### Data provided

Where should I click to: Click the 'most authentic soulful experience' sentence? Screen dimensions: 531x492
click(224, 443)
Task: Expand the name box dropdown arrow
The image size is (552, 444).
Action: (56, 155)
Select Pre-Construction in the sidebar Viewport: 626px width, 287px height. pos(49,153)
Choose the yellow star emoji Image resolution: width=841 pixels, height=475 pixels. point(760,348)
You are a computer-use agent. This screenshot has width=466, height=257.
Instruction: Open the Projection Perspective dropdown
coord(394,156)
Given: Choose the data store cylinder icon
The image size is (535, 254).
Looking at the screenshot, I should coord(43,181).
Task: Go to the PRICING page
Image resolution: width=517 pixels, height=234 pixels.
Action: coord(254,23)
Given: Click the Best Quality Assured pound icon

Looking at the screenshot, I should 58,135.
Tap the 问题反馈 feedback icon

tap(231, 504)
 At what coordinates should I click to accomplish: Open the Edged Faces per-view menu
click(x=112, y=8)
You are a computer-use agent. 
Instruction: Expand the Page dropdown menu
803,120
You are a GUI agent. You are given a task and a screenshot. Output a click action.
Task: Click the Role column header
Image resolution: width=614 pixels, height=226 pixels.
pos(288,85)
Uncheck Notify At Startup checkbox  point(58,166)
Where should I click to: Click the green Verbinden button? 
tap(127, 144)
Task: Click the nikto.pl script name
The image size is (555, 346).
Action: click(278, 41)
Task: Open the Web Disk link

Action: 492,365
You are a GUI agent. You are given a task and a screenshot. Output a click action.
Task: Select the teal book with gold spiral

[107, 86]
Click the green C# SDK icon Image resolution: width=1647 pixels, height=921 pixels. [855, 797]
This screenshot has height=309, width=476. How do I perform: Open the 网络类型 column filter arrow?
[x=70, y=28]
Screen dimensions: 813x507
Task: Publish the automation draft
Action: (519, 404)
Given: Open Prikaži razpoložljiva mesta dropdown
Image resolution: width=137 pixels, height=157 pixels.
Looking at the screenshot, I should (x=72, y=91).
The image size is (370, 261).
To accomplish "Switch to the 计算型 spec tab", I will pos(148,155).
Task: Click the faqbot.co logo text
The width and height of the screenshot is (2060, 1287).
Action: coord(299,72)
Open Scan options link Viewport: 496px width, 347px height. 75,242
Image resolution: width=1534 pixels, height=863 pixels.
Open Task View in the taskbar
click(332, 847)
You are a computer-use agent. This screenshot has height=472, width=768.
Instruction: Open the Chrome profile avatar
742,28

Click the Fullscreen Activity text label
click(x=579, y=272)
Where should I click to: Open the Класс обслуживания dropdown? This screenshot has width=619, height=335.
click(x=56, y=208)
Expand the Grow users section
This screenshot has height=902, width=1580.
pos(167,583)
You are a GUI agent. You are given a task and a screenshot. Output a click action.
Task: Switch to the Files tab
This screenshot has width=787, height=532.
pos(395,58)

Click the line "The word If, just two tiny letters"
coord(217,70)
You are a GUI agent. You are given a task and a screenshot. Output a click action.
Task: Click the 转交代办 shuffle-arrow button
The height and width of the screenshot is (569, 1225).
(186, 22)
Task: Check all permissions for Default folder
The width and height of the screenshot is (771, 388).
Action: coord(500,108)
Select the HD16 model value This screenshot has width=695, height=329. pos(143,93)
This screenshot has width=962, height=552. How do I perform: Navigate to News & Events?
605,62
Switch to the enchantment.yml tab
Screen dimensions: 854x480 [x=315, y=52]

### Your task
Pull out every line of the listing above that contains the string "dimensions", where case counts.

### Answer in full
Where should I click to: Click the 'most authentic soulful experience' sentence? Screen dimensions: 531x492
Screen dimensions: 813x507
Screen dimensions: 854x480 [x=315, y=52]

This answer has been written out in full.